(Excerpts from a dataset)
######

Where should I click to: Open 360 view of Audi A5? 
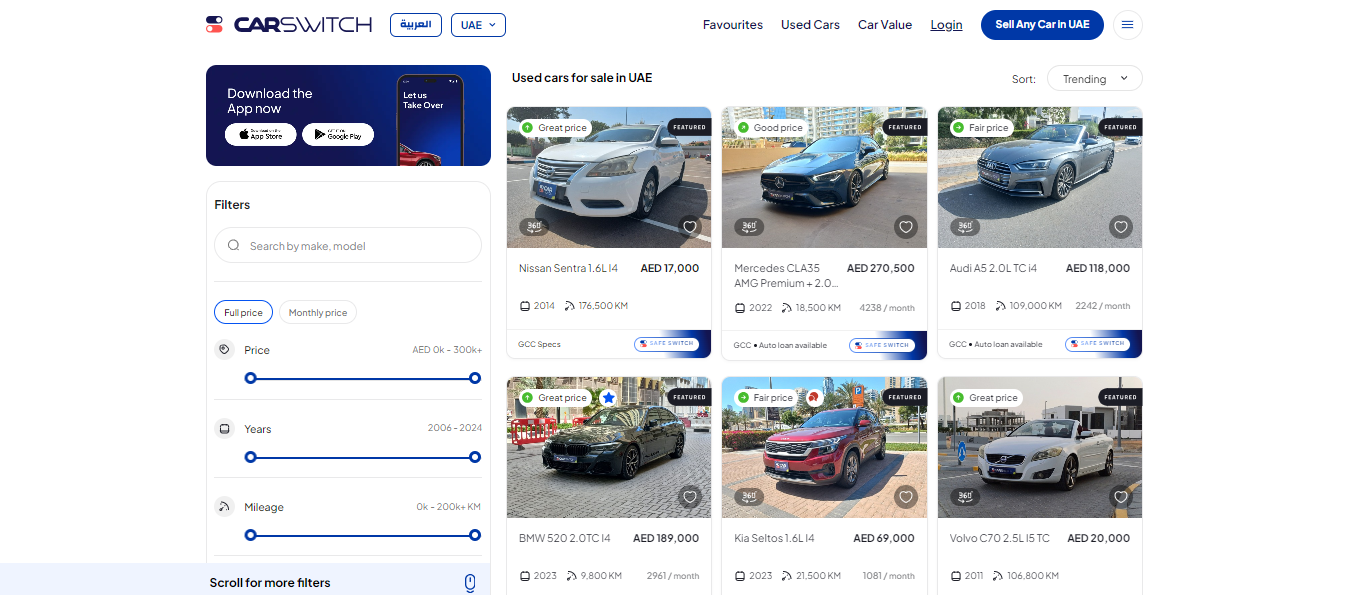coord(964,227)
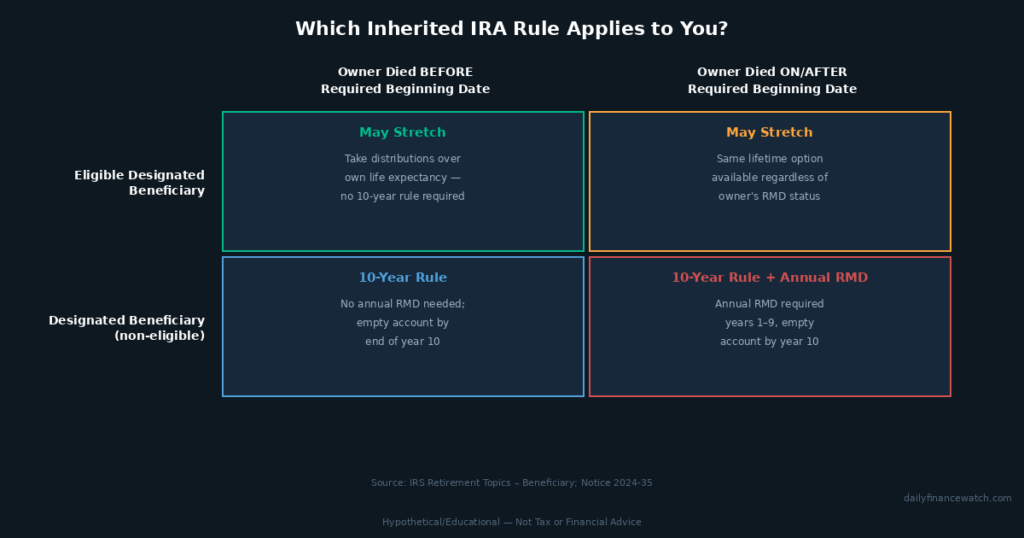Click the orange 'May Stretch' heading
The image size is (1024, 538).
click(x=769, y=133)
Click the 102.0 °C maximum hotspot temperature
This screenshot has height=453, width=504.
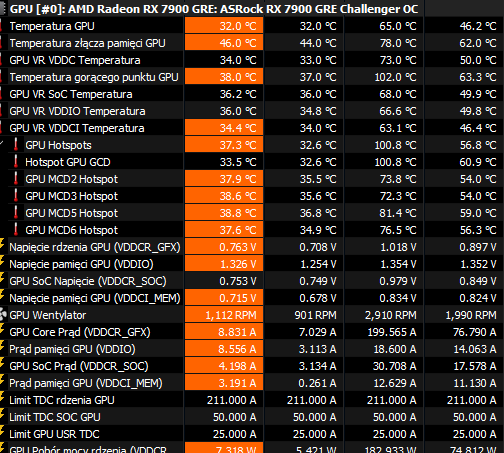pos(395,77)
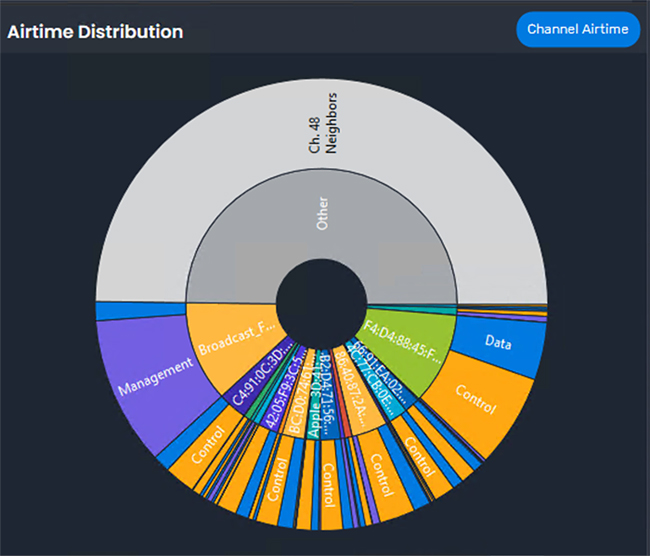
Task: Click the Airtime Distribution panel title
Action: (x=95, y=32)
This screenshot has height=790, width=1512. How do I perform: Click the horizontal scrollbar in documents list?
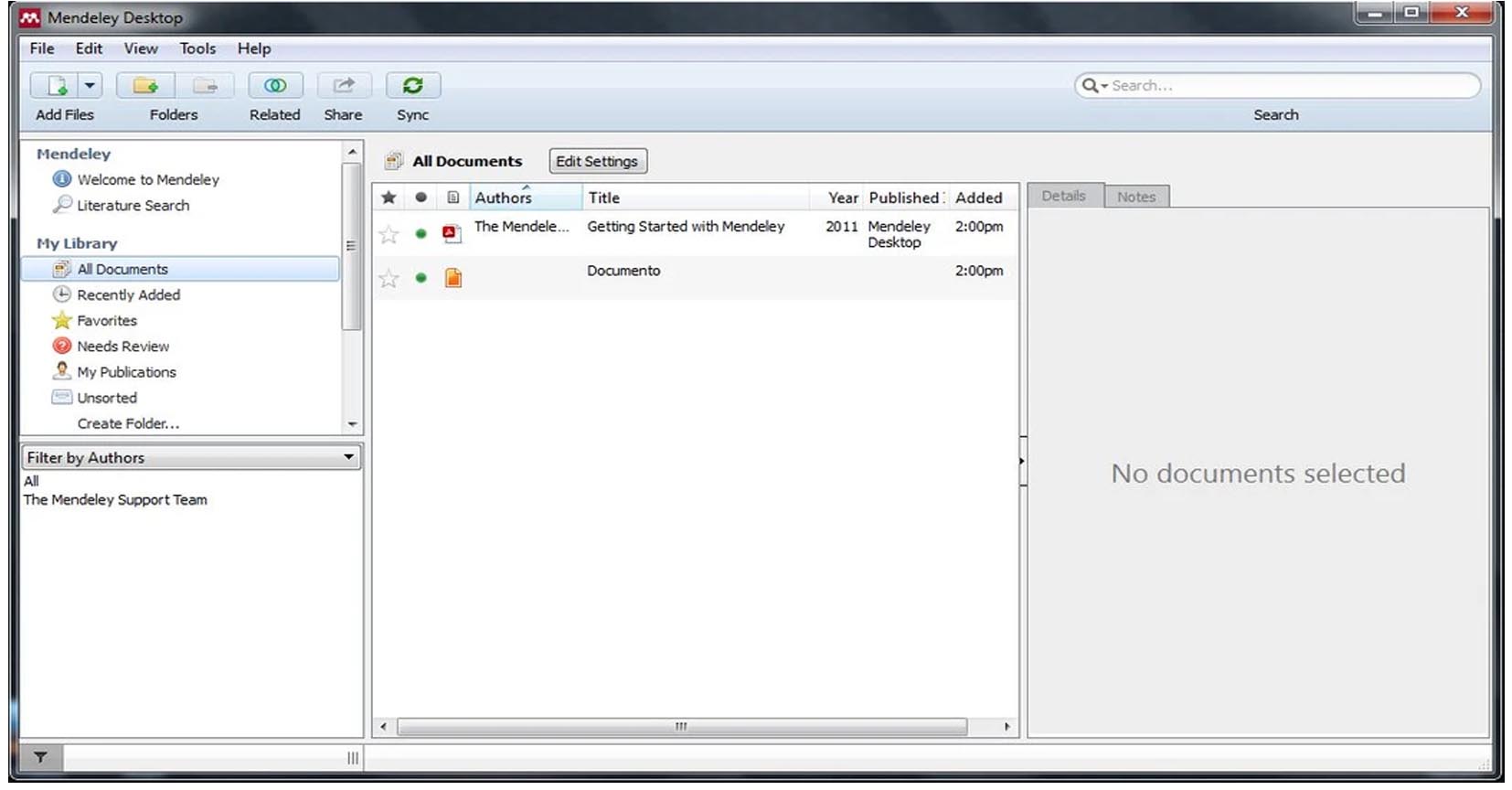[x=681, y=727]
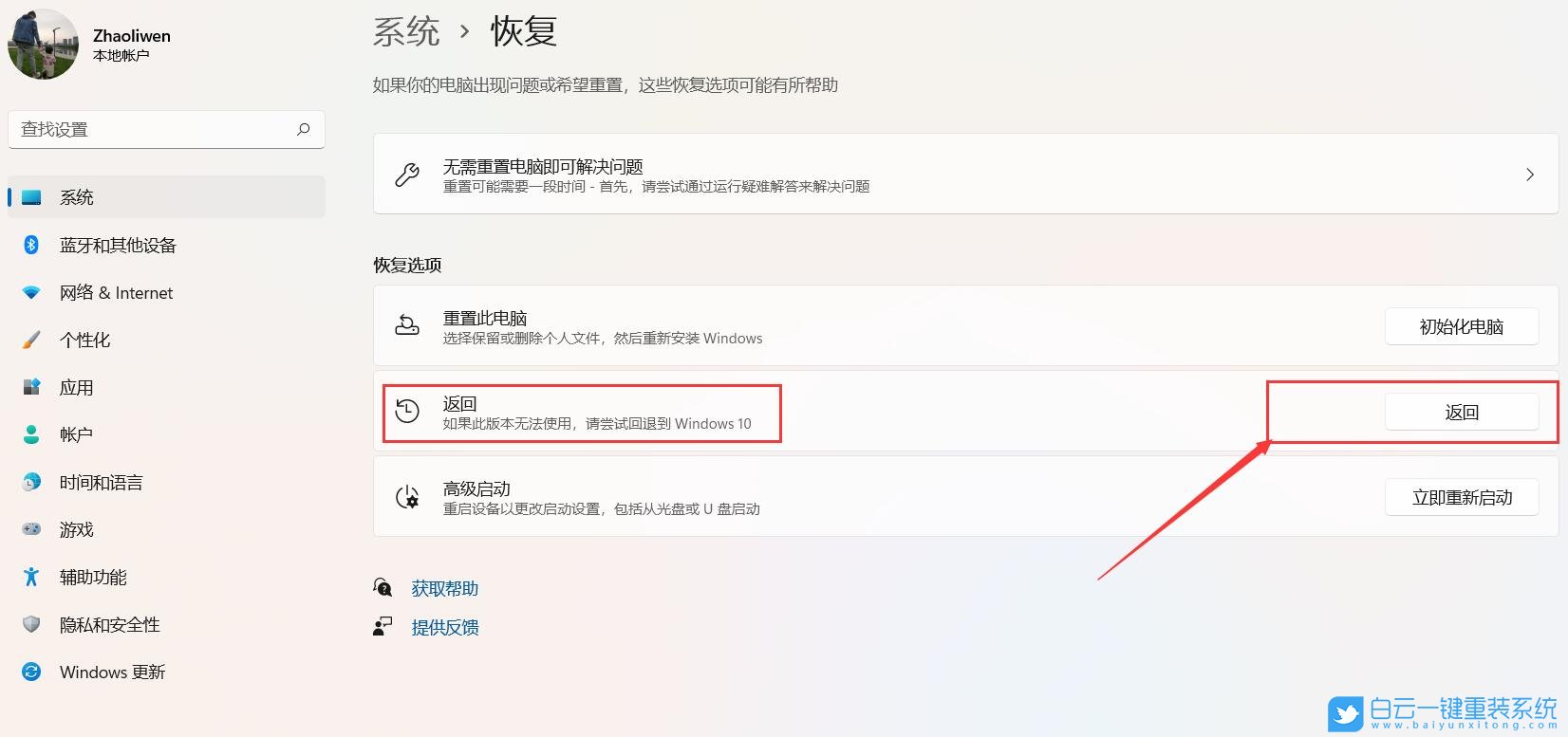This screenshot has width=1568, height=737.
Task: Open the Windows 更新 section
Action: click(x=113, y=672)

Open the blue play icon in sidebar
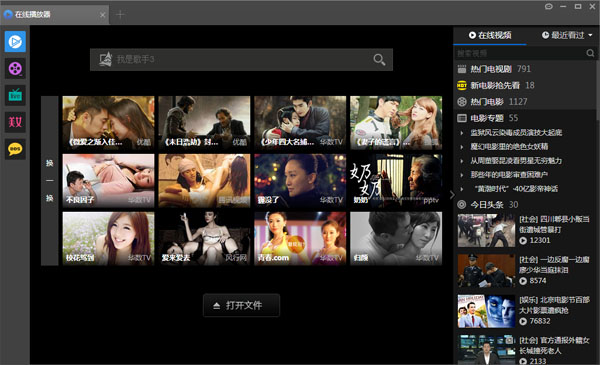[15, 41]
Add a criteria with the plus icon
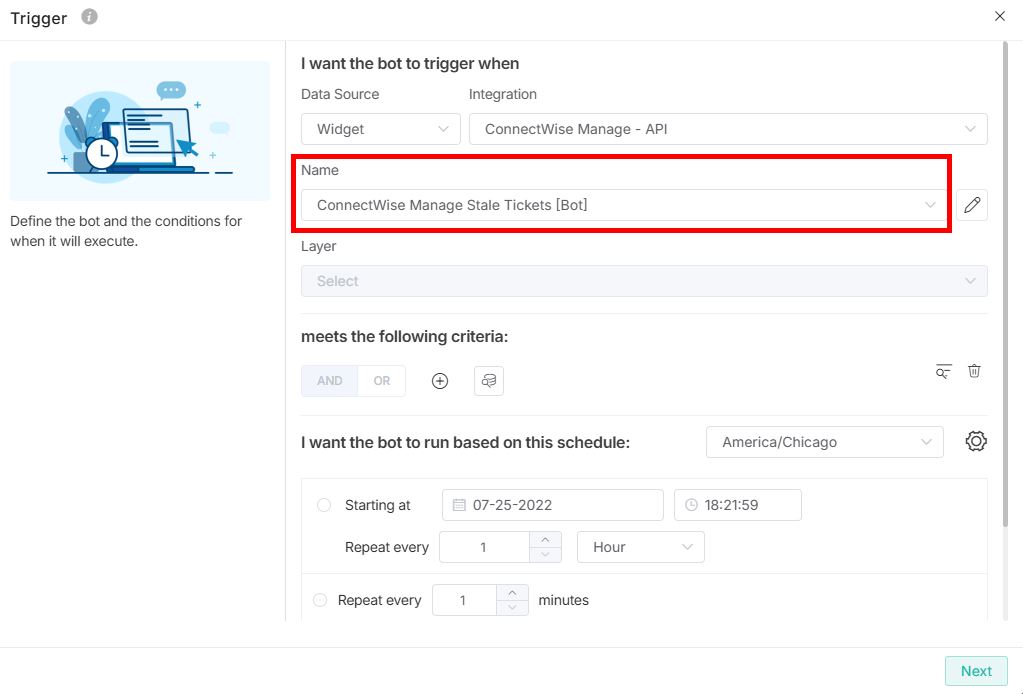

######

What to produce :: Copy the records exactly. Skip any pictures.

Solution for this task ::
Where should I click to: Open 360 view of Audi A5? 
coord(964,227)
Click the orange 'May Stretch' heading
The image size is (1024, 538).
click(x=769, y=133)
Click the 102.0 °C maximum hotspot temperature
This screenshot has height=453, width=504.
pos(395,77)
Task: Click the Airtime Distribution panel title
Action: (x=95, y=32)
This screenshot has height=790, width=1512. How do I perform: Click the horizontal scrollbar in documents list?
[x=681, y=727]
This screenshot has width=1568, height=737.
Task: Open the Windows 更新 section
Action: click(x=113, y=672)

Open the blue play icon in sidebar
[15, 41]
Add a criteria with the plus icon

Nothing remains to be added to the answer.